**WHAT YOU NEED TO DO**
Reproduce each of the following entries verbatim, character for character, without altering, omitting, or reordering any line.

* * * * *

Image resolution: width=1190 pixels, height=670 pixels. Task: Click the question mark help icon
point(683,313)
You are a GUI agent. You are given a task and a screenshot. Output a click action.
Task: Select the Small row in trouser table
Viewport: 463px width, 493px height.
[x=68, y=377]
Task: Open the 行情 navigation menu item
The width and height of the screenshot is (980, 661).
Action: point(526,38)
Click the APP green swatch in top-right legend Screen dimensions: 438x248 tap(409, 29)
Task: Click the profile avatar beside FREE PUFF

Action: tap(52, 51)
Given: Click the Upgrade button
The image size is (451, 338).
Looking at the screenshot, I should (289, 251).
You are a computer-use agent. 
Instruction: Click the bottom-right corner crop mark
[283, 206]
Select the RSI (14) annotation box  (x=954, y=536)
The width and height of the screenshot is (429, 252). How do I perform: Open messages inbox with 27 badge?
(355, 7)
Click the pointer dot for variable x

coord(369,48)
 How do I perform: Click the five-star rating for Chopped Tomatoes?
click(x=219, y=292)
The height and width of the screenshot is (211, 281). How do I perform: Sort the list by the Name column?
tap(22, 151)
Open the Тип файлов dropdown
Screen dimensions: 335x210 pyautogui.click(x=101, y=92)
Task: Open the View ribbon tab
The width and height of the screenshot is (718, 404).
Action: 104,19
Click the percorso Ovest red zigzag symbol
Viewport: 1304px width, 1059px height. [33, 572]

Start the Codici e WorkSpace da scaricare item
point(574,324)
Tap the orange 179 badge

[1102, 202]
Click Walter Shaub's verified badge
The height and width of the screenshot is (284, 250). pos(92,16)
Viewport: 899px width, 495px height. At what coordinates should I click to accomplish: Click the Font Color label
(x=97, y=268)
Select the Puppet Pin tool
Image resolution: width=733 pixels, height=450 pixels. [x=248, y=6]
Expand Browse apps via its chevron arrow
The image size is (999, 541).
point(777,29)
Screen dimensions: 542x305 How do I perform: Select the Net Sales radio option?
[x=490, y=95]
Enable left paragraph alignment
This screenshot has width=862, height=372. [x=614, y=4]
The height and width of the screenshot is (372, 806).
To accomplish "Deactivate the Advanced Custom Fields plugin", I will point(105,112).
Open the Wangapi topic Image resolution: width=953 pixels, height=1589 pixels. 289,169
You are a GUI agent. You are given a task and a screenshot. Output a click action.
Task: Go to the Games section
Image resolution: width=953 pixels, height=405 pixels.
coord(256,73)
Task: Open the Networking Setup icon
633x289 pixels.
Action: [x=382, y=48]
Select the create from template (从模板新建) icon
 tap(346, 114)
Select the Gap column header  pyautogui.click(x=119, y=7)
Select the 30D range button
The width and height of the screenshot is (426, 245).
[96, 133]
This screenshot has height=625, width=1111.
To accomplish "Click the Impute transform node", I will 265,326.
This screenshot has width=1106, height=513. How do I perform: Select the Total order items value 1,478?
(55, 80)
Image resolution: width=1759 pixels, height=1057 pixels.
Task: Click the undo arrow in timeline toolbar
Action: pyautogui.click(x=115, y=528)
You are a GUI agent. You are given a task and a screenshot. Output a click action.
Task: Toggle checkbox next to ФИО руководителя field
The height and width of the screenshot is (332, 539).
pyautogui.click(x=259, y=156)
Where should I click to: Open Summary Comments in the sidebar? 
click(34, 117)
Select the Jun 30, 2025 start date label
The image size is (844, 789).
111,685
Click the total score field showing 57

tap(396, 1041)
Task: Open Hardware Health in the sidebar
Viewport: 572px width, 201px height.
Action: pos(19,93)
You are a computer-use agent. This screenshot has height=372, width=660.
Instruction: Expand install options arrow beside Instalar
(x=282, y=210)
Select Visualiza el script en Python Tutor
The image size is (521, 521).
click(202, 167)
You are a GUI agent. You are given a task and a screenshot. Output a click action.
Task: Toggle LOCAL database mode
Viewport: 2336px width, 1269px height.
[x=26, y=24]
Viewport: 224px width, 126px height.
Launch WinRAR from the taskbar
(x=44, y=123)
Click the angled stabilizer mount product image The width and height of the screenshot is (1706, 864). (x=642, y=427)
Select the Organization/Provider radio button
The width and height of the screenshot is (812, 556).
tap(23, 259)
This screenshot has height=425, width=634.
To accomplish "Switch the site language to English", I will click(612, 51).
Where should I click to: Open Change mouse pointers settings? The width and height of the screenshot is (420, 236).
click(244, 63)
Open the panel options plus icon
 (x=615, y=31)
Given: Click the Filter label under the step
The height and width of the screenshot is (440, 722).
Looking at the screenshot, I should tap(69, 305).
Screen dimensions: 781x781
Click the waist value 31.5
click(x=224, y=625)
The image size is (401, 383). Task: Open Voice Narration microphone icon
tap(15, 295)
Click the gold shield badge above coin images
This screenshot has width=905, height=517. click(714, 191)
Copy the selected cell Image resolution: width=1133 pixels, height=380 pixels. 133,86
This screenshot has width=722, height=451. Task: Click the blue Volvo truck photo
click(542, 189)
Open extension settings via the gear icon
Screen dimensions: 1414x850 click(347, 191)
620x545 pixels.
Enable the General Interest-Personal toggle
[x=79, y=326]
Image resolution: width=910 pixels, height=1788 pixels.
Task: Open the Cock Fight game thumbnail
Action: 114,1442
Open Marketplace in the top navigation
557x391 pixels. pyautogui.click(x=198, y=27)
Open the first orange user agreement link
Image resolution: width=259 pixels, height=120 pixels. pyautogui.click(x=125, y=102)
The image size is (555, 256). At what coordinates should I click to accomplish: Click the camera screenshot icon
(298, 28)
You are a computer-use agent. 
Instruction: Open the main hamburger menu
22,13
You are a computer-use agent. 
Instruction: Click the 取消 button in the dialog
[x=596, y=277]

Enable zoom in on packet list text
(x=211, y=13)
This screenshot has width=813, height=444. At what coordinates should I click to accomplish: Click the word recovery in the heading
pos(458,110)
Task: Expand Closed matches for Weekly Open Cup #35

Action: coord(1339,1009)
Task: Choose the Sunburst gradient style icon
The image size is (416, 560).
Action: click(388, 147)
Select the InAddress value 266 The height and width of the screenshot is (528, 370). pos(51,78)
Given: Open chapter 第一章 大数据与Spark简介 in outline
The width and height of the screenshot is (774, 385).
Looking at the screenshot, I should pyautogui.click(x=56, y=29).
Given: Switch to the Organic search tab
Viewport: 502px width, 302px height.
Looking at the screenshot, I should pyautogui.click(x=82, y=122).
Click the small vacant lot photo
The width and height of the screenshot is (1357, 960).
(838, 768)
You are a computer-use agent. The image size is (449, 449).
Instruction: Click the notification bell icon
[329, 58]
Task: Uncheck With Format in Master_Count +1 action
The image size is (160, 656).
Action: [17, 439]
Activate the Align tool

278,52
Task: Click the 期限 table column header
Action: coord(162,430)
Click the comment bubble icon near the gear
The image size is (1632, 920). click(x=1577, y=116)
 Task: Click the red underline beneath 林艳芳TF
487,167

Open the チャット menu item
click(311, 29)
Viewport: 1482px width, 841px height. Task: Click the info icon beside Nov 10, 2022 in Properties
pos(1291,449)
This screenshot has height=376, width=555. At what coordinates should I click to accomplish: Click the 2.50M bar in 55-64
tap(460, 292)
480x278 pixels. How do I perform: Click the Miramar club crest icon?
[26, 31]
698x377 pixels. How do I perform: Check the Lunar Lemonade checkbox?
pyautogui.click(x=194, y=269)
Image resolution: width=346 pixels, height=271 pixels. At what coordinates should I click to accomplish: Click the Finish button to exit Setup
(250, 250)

* * * * *

**EXERCISE RESULT**
Image resolution: width=1190 pixels, height=670 pixels. Task: Click the question mark help icon
point(683,313)
You are a GUI agent. You are given a task and a screenshot. Output a click action.
Task: Select the Small row in trouser table
Viewport: 463px width, 493px height.
[x=68, y=377]
Task: Open the 行情 navigation menu item
The width and height of the screenshot is (980, 661).
Action: point(526,38)
Click the APP green swatch in top-right legend Screen dimensions: 438x248 tap(409, 29)
Task: Click the profile avatar beside FREE PUFF

Action: tap(52, 51)
Given: Click the Upgrade button
The image size is (451, 338).
Looking at the screenshot, I should (289, 251).
You are a computer-use agent. 
Instruction: Click the bottom-right corner crop mark
[283, 206]
Select the RSI (14) annotation box  (x=954, y=536)
The width and height of the screenshot is (429, 252). How do I perform: Open messages inbox with 27 badge?
(355, 7)
Click the pointer dot for variable x

coord(369,48)
 How do I perform: Click the five-star rating for Chopped Tomatoes?
click(x=219, y=292)
The height and width of the screenshot is (211, 281). How do I perform: Sort the list by the Name column?
tap(22, 151)
Open the Тип файлов dropdown
Screen dimensions: 335x210 pyautogui.click(x=101, y=92)
Task: Open the View ribbon tab
The width and height of the screenshot is (718, 404).
Action: 104,19
Click the percorso Ovest red zigzag symbol
Viewport: 1304px width, 1059px height. [33, 572]

Start the Codici e WorkSpace da scaricare item
point(574,324)
Tap the orange 179 badge

[1102, 202]
Click Walter Shaub's verified badge
The height and width of the screenshot is (284, 250). pos(92,16)
Viewport: 899px width, 495px height. At what coordinates should I click to accomplish: Click the Font Color label
(x=97, y=268)
Select the Puppet Pin tool
Image resolution: width=733 pixels, height=450 pixels. [x=248, y=6]
Expand Browse apps via its chevron arrow
The image size is (999, 541).
point(777,29)
Screen dimensions: 542x305 How do I perform: Select the Net Sales radio option?
[x=490, y=95]
Enable left paragraph alignment
This screenshot has width=862, height=372. [x=614, y=4]
The height and width of the screenshot is (372, 806).
To accomplish "Deactivate the Advanced Custom Fields plugin", I will point(105,112).
Open the Wangapi topic Image resolution: width=953 pixels, height=1589 pixels. 289,169
You are a GUI agent. You are given a task and a screenshot. Output a click action.
Task: Go to the Games section
Image resolution: width=953 pixels, height=405 pixels.
coord(256,73)
Task: Open the Networking Setup icon
633x289 pixels.
Action: [x=382, y=48]
Select the create from template (从模板新建) icon
 tap(346, 114)
Select the Gap column header  pyautogui.click(x=119, y=7)
Select the 30D range button
The width and height of the screenshot is (426, 245).
[96, 133]
This screenshot has height=625, width=1111.
To accomplish "Click the Impute transform node", I will 265,326.
This screenshot has width=1106, height=513. How do I perform: Select the Total order items value 1,478?
(55, 80)
Image resolution: width=1759 pixels, height=1057 pixels.
Task: Click the undo arrow in timeline toolbar
Action: pyautogui.click(x=115, y=528)
You are a GUI agent. You are given a task and a screenshot. Output a click action.
Task: Toggle checkbox next to ФИО руководителя field
The height and width of the screenshot is (332, 539).
pyautogui.click(x=259, y=156)
Where should I click to: Open Summary Comments in the sidebar? 
click(34, 117)
Select the Jun 30, 2025 start date label
The image size is (844, 789).
111,685
Click the total score field showing 57

tap(396, 1041)
Task: Open Hardware Health in the sidebar
Viewport: 572px width, 201px height.
Action: pos(19,93)
You are a computer-use agent. This screenshot has height=372, width=660.
Instruction: Expand install options arrow beside Instalar
(x=282, y=210)
Select Visualiza el script en Python Tutor
The image size is (521, 521).
click(202, 167)
You are a GUI agent. You are given a task and a screenshot. Output a click action.
Task: Toggle LOCAL database mode
Viewport: 2336px width, 1269px height.
[x=26, y=24]
Viewport: 224px width, 126px height.
Launch WinRAR from the taskbar
(x=44, y=123)
Click the angled stabilizer mount product image The width and height of the screenshot is (1706, 864). (x=642, y=427)
Select the Organization/Provider radio button
The width and height of the screenshot is (812, 556).
tap(23, 259)
This screenshot has height=425, width=634.
To accomplish "Switch the site language to English", I will click(612, 51).
Where should I click to: Open Change mouse pointers settings? The width and height of the screenshot is (420, 236).
click(244, 63)
Open the panel options plus icon
 (x=615, y=31)
Given: Click the Filter label under the step
The height and width of the screenshot is (440, 722).
Looking at the screenshot, I should tap(69, 305).
Screen dimensions: 781x781
Click the waist value 31.5
click(x=224, y=625)
The image size is (401, 383). Task: Open Voice Narration microphone icon
tap(15, 295)
Click the gold shield badge above coin images
This screenshot has width=905, height=517. click(714, 191)
Copy the selected cell Image resolution: width=1133 pixels, height=380 pixels. 133,86
This screenshot has width=722, height=451. Task: Click the blue Volvo truck photo
click(542, 189)
Open extension settings via the gear icon
Screen dimensions: 1414x850 click(347, 191)
620x545 pixels.
Enable the General Interest-Personal toggle
[x=79, y=326]
Image resolution: width=910 pixels, height=1788 pixels.
Task: Open the Cock Fight game thumbnail
Action: 114,1442
Open Marketplace in the top navigation
557x391 pixels. pyautogui.click(x=198, y=27)
Open the first orange user agreement link
Image resolution: width=259 pixels, height=120 pixels. pyautogui.click(x=125, y=102)
The image size is (555, 256). At what coordinates should I click to accomplish: Click the camera screenshot icon
(298, 28)
You are a computer-use agent. 
Instruction: Open the main hamburger menu
22,13
You are a computer-use agent. 
Instruction: Click the 取消 button in the dialog
[x=596, y=277]

Enable zoom in on packet list text
(x=211, y=13)
This screenshot has width=813, height=444. At what coordinates should I click to accomplish: Click the word recovery in the heading
pos(458,110)
Task: Expand Closed matches for Weekly Open Cup #35

Action: coord(1339,1009)
Task: Choose the Sunburst gradient style icon
The image size is (416, 560).
Action: click(388, 147)
Select the InAddress value 266 The height and width of the screenshot is (528, 370). pos(51,78)
Given: Open chapter 第一章 大数据与Spark简介 in outline
The width and height of the screenshot is (774, 385).
Looking at the screenshot, I should pyautogui.click(x=56, y=29).
Given: Switch to the Organic search tab
Viewport: 502px width, 302px height.
Looking at the screenshot, I should pyautogui.click(x=82, y=122).
Click the small vacant lot photo
The width and height of the screenshot is (1357, 960).
(838, 768)
You are a computer-use agent. The image size is (449, 449).
Instruction: Click the notification bell icon
[329, 58]
Task: Uncheck With Format in Master_Count +1 action
The image size is (160, 656).
Action: [17, 439]
Activate the Align tool

278,52
Task: Click the 期限 table column header
Action: coord(162,430)
Click the comment bubble icon near the gear
The image size is (1632, 920). click(x=1577, y=116)
 Task: Click the red underline beneath 林艳芳TF
487,167

Open the チャット menu item
click(311, 29)
Viewport: 1482px width, 841px height. Task: Click the info icon beside Nov 10, 2022 in Properties
pos(1291,449)
This screenshot has height=376, width=555. At what coordinates should I click to accomplish: Click the 2.50M bar in 55-64
tap(460, 292)
480x278 pixels. How do I perform: Click the Miramar club crest icon?
[26, 31]
698x377 pixels. How do I perform: Check the Lunar Lemonade checkbox?
pyautogui.click(x=194, y=269)
Image resolution: width=346 pixels, height=271 pixels. At what coordinates should I click to accomplish: Click the Finish button to exit Setup
(250, 250)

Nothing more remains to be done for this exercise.